_SOURCE DOCUMENT:_

<<<<

“Not a disease, but a symptom”: what is symptomatic arterial hypertension?

Arterial hypertension

Symptomatic arterial hypertension is a secondary hypertensive condition that develops as a result of pathology of the organs that regulate blood pressure. Symptomatic arterial hypertension is distinguished by its persistent course and resistance to antihypertensive therapy, the development of pronounced changes in target organs (heart and kidney failure, hypertensive encephalopathy, etc.). Determining the causes of arterial hypertension requires ultrasound, angiography, CT, MRI (kidneys, adrenal glands, heart, brain), studies of biochemical parameters and blood hormones, and blood pressure monitoring. Treatment consists of medication or surgery to address the underlying cause.

>>>>

_ACTIVITY A:_ Reproduce the part of the hypertension article that begins at the words "Symptomatic arterial hypertension is a" and stops after the words "the underlying cause.".
_ACTIVITY B:_ Summarize the hypertension article in two sentences.

_SUPPLIED RECORDS:_
<<<<

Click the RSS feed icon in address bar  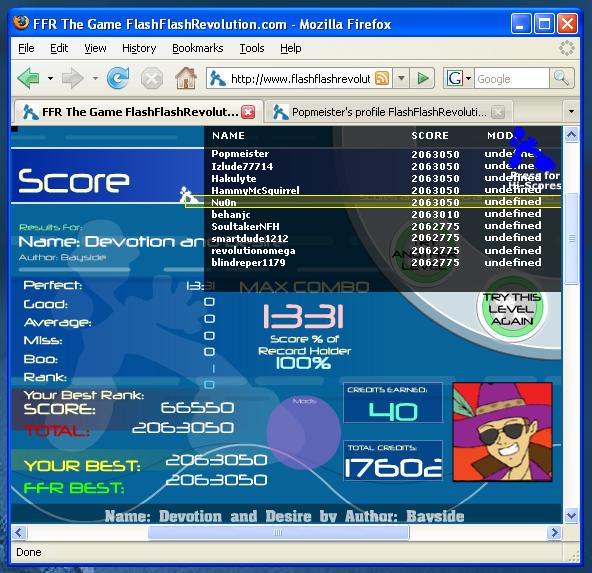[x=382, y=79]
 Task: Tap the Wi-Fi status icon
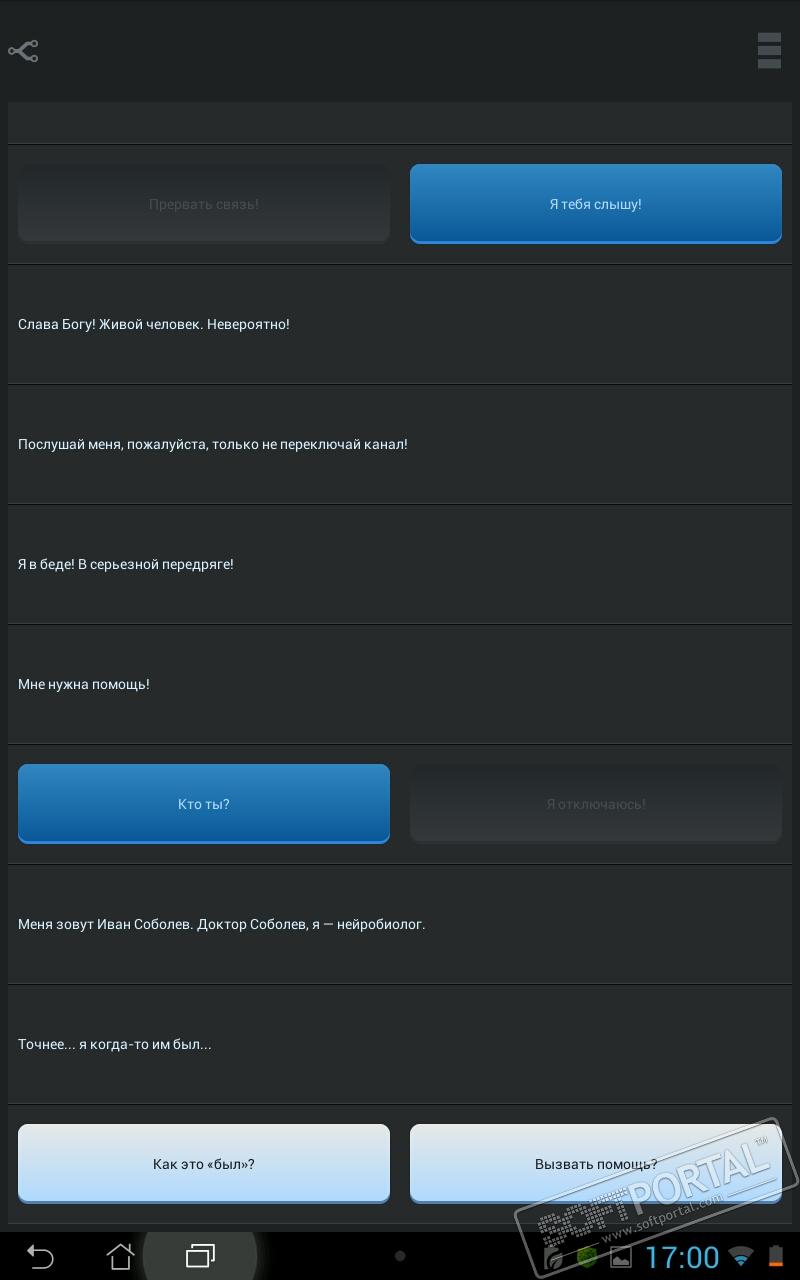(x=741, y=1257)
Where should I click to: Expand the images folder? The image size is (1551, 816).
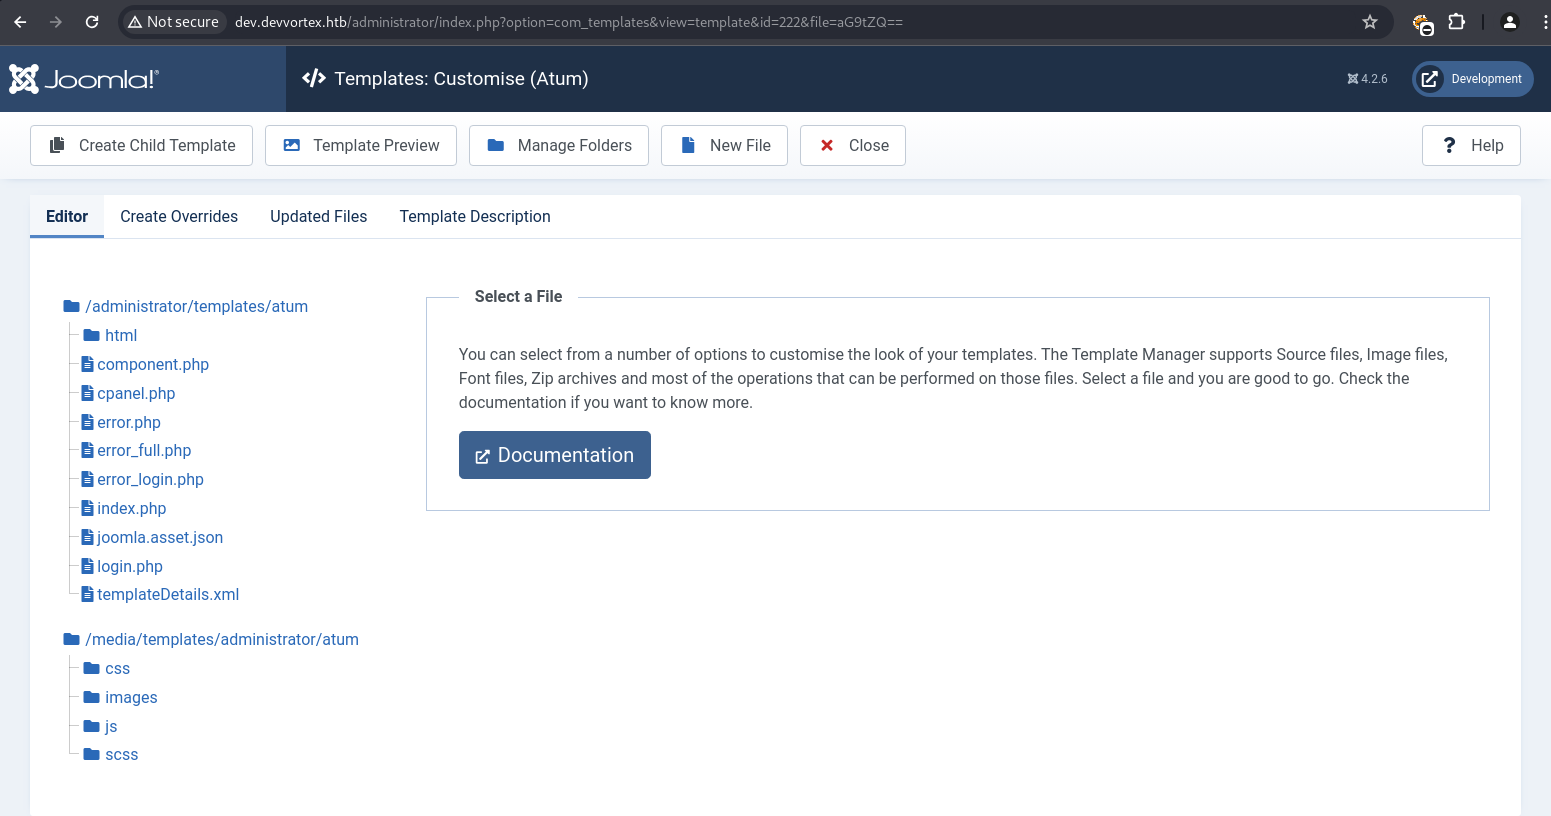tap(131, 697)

>>>>
<<<<

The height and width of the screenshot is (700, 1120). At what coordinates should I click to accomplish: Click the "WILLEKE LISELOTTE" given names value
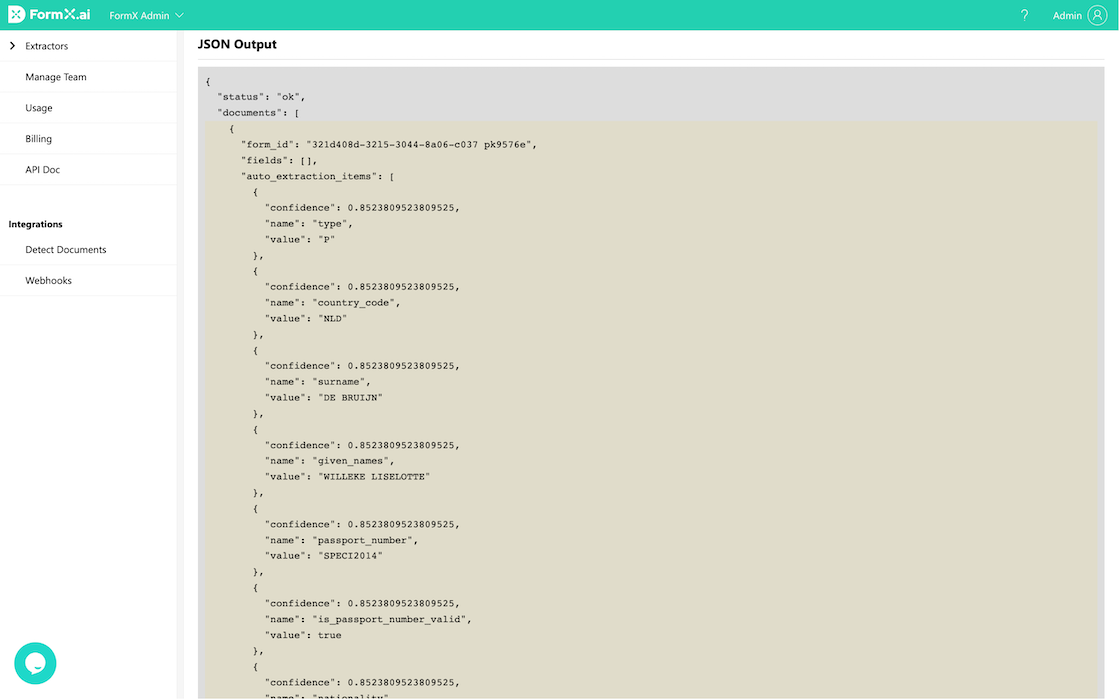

>>>>
<<<<

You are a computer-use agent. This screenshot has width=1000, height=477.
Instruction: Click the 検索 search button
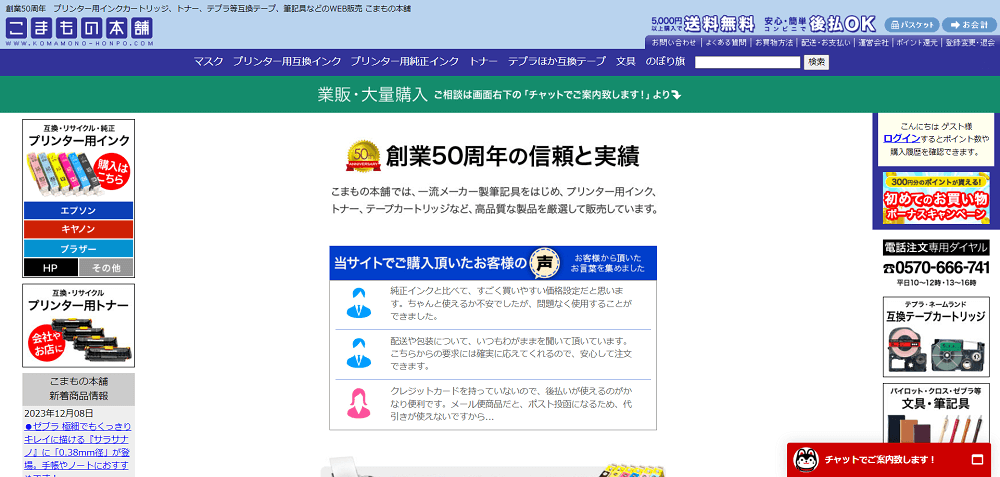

>>>>

_EXERCISE OUTPUT A:_
Symptomatic arterial hypertension is a secondary hypertensive condition that develops as a result of pathology of the organs that regulate blood pressure. Symptomatic arterial hypertension is distinguished by its persistent course and resistance to antihypertensive therapy, the development of pronounced changes in target organs (heart and kidney failure, hypertensive encephalopathy, etc.). Determining the causes of arterial hypertension requires ultrasound, angiography, CT, MRI (kidneys, adrenal glands, heart, brain), studies of biochemical parameters and blood hormones, and blood pressure monitoring. Treatment consists of medication or surgery to address the underlying cause.

_EXERCISE OUTPUT B:_ Symptomatic arterial hypertension is a secondary condition caused by pathology of the organs that regulate blood pressure, and it persists, resists antihypertensive therapy, and causes pronounced changes in target organs such as heart and kidney failure. Finding its cause requires ultrasound, angiography, CT, MRI, biochemical and hormone blood studies, and blood pressure monitoring, and treatment uses medication or surgery to address the underlying cause.